(Supplied records):
····················

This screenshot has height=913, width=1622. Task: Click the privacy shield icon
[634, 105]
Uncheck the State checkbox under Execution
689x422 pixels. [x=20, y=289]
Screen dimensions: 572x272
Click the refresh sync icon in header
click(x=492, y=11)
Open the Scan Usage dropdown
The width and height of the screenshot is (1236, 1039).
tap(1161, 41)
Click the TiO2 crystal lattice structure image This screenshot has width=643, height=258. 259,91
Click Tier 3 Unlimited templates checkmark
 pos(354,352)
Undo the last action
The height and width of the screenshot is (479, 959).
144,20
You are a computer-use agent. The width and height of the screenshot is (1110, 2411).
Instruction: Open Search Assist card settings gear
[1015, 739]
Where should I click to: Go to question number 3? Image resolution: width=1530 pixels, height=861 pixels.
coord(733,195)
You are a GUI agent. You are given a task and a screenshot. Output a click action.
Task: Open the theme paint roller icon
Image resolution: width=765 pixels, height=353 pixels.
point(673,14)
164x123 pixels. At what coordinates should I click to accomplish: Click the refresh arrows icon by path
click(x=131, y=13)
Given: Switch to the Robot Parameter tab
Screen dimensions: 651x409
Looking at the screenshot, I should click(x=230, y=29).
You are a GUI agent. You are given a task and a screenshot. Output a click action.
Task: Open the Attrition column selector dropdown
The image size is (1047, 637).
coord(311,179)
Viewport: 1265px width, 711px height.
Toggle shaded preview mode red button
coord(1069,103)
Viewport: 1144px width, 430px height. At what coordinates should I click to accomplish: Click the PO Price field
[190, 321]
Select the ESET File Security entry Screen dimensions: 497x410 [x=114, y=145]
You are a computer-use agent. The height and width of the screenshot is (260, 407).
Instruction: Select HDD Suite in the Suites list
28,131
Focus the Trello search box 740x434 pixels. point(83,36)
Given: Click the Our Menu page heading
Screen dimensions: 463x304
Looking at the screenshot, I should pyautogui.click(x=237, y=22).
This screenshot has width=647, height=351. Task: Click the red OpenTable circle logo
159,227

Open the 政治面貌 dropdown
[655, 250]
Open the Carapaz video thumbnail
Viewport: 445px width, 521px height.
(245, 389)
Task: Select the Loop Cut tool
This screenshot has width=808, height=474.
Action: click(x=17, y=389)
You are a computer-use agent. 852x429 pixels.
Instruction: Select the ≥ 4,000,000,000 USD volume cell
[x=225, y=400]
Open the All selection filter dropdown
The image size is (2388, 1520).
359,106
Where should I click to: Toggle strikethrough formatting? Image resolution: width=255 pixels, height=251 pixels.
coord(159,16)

····················

(Required work): Give the lines of the material above as a JSON list of strings, one string per line and no blank lines, covering the part that opens with the line containing "You are a computer-use agent. The height" and closes with the line containing "should pyautogui.click(x=237, y=22).", both included.

(The reply):
[
  "You are a computer-use agent. The height and width of the screenshot is (260, 407).",
  "Instruction: Select HDD Suite in the Suites list",
  "28,131",
  "Focus the Trello search box 740x434 pixels. point(83,36)",
  "Given: Click the Our Menu page heading",
  "Screen dimensions: 463x304",
  "Looking at the screenshot, I should pyautogui.click(x=237, y=22)."
]